WHAT IS EXPECTED: Give the entries again, word for word.

(Collected data)
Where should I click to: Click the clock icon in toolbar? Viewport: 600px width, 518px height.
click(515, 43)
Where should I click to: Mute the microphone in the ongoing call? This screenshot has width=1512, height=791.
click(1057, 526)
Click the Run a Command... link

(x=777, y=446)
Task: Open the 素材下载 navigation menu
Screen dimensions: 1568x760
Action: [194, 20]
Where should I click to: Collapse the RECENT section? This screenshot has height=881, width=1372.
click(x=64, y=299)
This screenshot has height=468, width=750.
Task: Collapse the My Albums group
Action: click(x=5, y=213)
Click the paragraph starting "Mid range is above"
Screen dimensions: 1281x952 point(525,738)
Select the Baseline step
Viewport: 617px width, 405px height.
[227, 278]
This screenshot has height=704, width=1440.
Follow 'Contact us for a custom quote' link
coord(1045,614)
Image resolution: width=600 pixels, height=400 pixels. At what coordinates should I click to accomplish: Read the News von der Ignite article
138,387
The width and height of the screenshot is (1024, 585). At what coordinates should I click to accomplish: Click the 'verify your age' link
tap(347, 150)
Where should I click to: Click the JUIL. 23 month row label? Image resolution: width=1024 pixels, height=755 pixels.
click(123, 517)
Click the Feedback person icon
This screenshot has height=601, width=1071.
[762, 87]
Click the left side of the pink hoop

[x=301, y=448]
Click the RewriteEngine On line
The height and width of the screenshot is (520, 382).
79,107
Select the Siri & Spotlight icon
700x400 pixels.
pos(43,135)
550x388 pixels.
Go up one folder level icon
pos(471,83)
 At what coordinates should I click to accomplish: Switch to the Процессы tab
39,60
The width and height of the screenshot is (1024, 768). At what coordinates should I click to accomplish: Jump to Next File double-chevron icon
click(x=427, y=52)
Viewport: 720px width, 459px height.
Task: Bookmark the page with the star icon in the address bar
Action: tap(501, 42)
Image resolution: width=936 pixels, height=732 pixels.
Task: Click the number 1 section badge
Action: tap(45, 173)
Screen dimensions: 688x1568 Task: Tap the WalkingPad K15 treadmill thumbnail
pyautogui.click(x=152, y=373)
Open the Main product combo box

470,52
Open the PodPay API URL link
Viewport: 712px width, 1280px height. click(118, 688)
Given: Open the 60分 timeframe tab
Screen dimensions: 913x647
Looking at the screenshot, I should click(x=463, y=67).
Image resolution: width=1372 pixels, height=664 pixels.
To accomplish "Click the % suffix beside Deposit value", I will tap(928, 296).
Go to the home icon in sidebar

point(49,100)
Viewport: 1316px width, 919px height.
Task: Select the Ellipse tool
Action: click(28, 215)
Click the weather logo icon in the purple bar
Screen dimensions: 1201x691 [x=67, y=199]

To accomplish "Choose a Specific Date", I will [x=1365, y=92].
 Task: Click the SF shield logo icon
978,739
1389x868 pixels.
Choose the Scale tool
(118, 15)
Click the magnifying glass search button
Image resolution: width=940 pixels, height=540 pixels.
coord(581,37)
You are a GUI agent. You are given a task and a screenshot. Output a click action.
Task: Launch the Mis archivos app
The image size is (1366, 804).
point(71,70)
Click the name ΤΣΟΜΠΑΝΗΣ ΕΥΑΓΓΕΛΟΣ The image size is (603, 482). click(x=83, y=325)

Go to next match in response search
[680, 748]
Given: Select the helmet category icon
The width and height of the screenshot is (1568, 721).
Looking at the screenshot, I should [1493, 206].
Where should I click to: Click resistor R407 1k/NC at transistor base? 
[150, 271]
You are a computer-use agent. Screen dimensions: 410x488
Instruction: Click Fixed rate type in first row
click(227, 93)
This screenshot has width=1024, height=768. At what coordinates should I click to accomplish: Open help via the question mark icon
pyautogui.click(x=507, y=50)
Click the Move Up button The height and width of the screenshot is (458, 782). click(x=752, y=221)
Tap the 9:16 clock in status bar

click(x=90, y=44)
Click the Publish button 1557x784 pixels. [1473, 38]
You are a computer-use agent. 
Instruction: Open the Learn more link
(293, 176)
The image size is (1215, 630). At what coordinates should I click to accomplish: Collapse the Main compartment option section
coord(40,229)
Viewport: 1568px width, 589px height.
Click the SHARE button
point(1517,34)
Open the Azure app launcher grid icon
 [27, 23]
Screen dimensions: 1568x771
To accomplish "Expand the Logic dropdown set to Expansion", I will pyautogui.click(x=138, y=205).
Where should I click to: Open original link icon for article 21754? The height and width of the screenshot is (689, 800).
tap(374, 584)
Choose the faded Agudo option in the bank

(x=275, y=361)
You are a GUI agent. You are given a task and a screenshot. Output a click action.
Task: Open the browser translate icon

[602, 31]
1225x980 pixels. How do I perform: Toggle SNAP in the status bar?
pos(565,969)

OUTPUT FOR THIS EXERCISE:
Where should I click to: Click the clock icon in toolbar? Viewport: 600px width, 518px height.
click(515, 43)
Where should I click to: Mute the microphone in the ongoing call? This screenshot has width=1512, height=791.
click(1057, 526)
Click the Run a Command... link

(x=777, y=446)
Task: Open the 素材下载 navigation menu
Screen dimensions: 1568x760
Action: [194, 20]
Where should I click to: Collapse the RECENT section? This screenshot has height=881, width=1372.
click(x=64, y=299)
This screenshot has height=468, width=750.
Task: Collapse the My Albums group
Action: click(x=5, y=213)
Click the paragraph starting "Mid range is above"
Screen dimensions: 1281x952 point(525,738)
Select the Baseline step
Viewport: 617px width, 405px height.
[227, 278]
This screenshot has height=704, width=1440.
Follow 'Contact us for a custom quote' link
coord(1045,614)
Image resolution: width=600 pixels, height=400 pixels. At what coordinates should I click to accomplish: Read the News von der Ignite article
138,387
The width and height of the screenshot is (1024, 585). At what coordinates should I click to accomplish: Click the 'verify your age' link
tap(347, 150)
Where should I click to: Click the JUIL. 23 month row label? Image resolution: width=1024 pixels, height=755 pixels.
click(123, 517)
Click the Feedback person icon
This screenshot has height=601, width=1071.
[762, 87]
Click the left side of the pink hoop

[x=301, y=448]
Click the RewriteEngine On line
The height and width of the screenshot is (520, 382).
79,107
Select the Siri & Spotlight icon
700x400 pixels.
pos(43,135)
550x388 pixels.
Go up one folder level icon
pos(471,83)
 At what coordinates should I click to accomplish: Switch to the Процессы tab
39,60
The width and height of the screenshot is (1024, 768). At what coordinates should I click to accomplish: Jump to Next File double-chevron icon
click(x=427, y=52)
Viewport: 720px width, 459px height.
Task: Bookmark the page with the star icon in the address bar
Action: tap(501, 42)
Image resolution: width=936 pixels, height=732 pixels.
Task: Click the number 1 section badge
Action: tap(45, 173)
Screen dimensions: 688x1568 Task: Tap the WalkingPad K15 treadmill thumbnail
pyautogui.click(x=152, y=373)
Open the Main product combo box

470,52
Open the PodPay API URL link
Viewport: 712px width, 1280px height. click(118, 688)
Given: Open the 60分 timeframe tab
Screen dimensions: 913x647
Looking at the screenshot, I should click(x=463, y=67).
Image resolution: width=1372 pixels, height=664 pixels.
To accomplish "Click the % suffix beside Deposit value", I will tap(928, 296).
Go to the home icon in sidebar

point(49,100)
Viewport: 1316px width, 919px height.
Task: Select the Ellipse tool
Action: click(28, 215)
Click the weather logo icon in the purple bar
Screen dimensions: 1201x691 [x=67, y=199]

To accomplish "Choose a Specific Date", I will [x=1365, y=92].
 Task: Click the SF shield logo icon
978,739
1389x868 pixels.
Choose the Scale tool
(118, 15)
Click the magnifying glass search button
Image resolution: width=940 pixels, height=540 pixels.
coord(581,37)
You are a GUI agent. You are given a task and a screenshot. Output a click action.
Task: Launch the Mis archivos app
The image size is (1366, 804).
point(71,70)
Click the name ΤΣΟΜΠΑΝΗΣ ΕΥΑΓΓΕΛΟΣ The image size is (603, 482). click(x=83, y=325)

Go to next match in response search
[680, 748]
Given: Select the helmet category icon
The width and height of the screenshot is (1568, 721).
Looking at the screenshot, I should [1493, 206].
Where should I click to: Click resistor R407 1k/NC at transistor base? 
[150, 271]
You are a computer-use agent. Screen dimensions: 410x488
Instruction: Click Fixed rate type in first row
click(227, 93)
This screenshot has width=1024, height=768. At what coordinates should I click to accomplish: Open help via the question mark icon
pyautogui.click(x=507, y=50)
Click the Move Up button The height and width of the screenshot is (458, 782). click(x=752, y=221)
Tap the 9:16 clock in status bar

click(x=90, y=44)
Click the Publish button 1557x784 pixels. [1473, 38]
You are a computer-use agent. 
Instruction: Open the Learn more link
(293, 176)
The image size is (1215, 630). At what coordinates should I click to accomplish: Collapse the Main compartment option section
coord(40,229)
Viewport: 1568px width, 589px height.
Click the SHARE button
point(1517,34)
Open the Azure app launcher grid icon
 [27, 23]
Screen dimensions: 1568x771
To accomplish "Expand the Logic dropdown set to Expansion", I will pyautogui.click(x=138, y=205).
Where should I click to: Open original link icon for article 21754? The height and width of the screenshot is (689, 800).
tap(374, 584)
Choose the faded Agudo option in the bank

(x=275, y=361)
You are a GUI agent. You are given a task and a screenshot. Output a click action.
Task: Open the browser translate icon

[602, 31]
1225x980 pixels. How do I perform: Toggle SNAP in the status bar?
pos(565,969)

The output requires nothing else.